PROBLEM TO SOLVE. The required output is the lines below from the line containing "Internasional (17, 2402)" to the line containing "Ekonomi (12, 2434)", inclusive, retyped exactly. No other lines belong in it.

[TASK DATA]

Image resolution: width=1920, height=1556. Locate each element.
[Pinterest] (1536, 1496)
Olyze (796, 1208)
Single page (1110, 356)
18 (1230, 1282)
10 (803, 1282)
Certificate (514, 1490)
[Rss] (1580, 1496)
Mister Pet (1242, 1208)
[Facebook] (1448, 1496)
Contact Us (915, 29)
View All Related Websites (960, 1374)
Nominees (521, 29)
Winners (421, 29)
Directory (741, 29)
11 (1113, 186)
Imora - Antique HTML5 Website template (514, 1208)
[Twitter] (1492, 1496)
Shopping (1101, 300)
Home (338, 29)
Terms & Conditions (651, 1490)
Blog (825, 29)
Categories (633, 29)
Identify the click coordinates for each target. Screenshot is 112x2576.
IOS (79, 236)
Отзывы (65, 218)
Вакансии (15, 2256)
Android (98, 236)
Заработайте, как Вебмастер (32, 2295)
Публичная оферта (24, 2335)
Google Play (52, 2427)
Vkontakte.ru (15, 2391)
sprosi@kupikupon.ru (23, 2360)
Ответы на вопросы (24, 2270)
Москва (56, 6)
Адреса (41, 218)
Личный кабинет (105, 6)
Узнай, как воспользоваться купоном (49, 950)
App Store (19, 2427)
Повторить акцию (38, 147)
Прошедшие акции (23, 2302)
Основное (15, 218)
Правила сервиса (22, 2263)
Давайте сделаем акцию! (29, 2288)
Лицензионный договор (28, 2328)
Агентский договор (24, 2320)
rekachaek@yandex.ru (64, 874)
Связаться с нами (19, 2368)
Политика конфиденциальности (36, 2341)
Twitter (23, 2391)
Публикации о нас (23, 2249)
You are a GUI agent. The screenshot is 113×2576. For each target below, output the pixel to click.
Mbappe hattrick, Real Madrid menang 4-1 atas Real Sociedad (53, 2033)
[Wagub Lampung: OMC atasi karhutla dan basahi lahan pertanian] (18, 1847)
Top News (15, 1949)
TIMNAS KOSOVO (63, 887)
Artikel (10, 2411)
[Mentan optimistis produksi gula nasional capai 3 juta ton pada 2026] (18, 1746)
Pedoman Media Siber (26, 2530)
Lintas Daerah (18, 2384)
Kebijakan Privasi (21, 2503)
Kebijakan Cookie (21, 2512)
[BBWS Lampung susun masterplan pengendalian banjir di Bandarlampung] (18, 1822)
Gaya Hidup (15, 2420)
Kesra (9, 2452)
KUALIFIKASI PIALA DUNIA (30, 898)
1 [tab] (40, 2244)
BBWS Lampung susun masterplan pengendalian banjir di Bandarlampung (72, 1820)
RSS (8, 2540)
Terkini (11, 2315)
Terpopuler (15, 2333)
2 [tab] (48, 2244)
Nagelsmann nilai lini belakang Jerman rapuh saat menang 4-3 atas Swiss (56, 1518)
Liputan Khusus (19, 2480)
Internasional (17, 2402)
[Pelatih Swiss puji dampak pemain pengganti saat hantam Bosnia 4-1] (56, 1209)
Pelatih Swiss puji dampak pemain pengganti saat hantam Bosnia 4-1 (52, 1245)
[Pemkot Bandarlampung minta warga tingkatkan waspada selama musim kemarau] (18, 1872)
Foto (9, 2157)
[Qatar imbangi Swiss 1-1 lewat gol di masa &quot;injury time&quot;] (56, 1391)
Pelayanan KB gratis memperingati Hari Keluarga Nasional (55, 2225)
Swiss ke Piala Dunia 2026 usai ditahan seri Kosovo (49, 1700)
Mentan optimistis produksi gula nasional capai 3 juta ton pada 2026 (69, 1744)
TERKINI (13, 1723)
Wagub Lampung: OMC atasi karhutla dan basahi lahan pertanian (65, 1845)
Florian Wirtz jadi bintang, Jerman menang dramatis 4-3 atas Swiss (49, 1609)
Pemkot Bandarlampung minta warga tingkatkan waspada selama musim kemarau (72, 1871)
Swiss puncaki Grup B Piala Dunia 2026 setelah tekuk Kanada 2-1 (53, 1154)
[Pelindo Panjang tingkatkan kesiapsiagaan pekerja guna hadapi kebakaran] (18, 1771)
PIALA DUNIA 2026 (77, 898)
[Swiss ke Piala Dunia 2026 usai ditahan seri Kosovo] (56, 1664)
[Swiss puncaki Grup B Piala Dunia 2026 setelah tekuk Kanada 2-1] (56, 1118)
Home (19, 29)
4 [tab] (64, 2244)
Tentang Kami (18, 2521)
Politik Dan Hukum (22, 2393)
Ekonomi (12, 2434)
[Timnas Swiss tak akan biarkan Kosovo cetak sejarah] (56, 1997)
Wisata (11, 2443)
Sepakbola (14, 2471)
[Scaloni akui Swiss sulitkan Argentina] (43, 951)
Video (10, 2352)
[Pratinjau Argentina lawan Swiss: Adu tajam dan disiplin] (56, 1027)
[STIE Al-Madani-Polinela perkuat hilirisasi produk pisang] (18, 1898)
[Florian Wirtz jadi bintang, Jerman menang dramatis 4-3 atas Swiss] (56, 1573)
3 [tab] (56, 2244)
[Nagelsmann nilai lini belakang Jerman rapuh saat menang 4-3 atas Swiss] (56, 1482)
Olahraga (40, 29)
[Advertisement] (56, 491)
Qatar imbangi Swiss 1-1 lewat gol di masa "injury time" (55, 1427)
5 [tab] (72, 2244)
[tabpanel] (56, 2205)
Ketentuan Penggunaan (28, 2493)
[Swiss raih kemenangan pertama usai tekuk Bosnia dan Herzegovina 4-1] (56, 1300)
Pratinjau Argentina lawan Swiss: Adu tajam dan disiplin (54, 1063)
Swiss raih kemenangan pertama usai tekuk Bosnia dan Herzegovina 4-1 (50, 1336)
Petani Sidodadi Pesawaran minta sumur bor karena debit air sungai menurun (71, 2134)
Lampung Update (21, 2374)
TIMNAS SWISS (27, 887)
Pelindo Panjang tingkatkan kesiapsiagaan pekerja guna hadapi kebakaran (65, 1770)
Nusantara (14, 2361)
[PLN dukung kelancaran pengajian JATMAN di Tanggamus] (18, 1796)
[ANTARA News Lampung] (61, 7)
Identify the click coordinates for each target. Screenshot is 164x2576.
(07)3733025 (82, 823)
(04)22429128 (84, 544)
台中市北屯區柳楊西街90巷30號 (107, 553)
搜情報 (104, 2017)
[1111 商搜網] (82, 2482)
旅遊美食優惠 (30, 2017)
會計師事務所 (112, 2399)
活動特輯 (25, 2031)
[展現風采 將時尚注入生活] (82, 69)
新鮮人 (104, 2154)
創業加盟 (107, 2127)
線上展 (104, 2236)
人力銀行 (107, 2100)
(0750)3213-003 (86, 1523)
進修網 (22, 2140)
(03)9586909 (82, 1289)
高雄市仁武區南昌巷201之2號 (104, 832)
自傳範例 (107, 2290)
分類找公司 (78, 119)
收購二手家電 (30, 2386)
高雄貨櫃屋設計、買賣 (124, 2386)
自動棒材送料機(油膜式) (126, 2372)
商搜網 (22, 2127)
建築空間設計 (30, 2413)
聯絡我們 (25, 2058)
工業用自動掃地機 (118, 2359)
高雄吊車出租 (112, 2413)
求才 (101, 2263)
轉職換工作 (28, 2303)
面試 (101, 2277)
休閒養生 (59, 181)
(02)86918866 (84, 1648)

[/TASK DATA]

SOLUTION FOR THIS TASK.
Internasional (17, 2402)
[Pelatih Swiss puji dampak pemain pengganti saat hantam Bosnia 4-1] (56, 1209)
Pelatih Swiss puji dampak pemain pengganti saat hantam Bosnia 4-1 (52, 1245)
[Pemkot Bandarlampung minta warga tingkatkan waspada selama musim kemarau] (18, 1872)
Foto (9, 2157)
[Qatar imbangi Swiss 1-1 lewat gol di masa &quot;injury time&quot;] (56, 1391)
Pelayanan KB gratis memperingati Hari Keluarga Nasional (55, 2225)
Swiss ke Piala Dunia 2026 usai ditahan seri Kosovo (49, 1700)
Mentan optimistis produksi gula nasional capai 3 juta ton pada 2026 (69, 1744)
TERKINI (13, 1723)
Wagub Lampung: OMC atasi karhutla dan basahi lahan pertanian (65, 1845)
Florian Wirtz jadi bintang, Jerman menang dramatis 4-3 atas Swiss (49, 1609)
Pemkot Bandarlampung minta warga tingkatkan waspada selama musim kemarau (72, 1871)
Swiss puncaki Grup B Piala Dunia 2026 setelah tekuk Kanada 2-1 (53, 1154)
[Pelindo Panjang tingkatkan kesiapsiagaan pekerja guna hadapi kebakaran] (18, 1771)
PIALA DUNIA 2026 (77, 898)
[Swiss ke Piala Dunia 2026 usai ditahan seri Kosovo] (56, 1664)
[Swiss puncaki Grup B Piala Dunia 2026 setelah tekuk Kanada 2-1] (56, 1118)
Home (19, 29)
4 [tab] (64, 2244)
Tentang Kami (18, 2521)
Politik Dan Hukum (22, 2393)
Ekonomi (12, 2434)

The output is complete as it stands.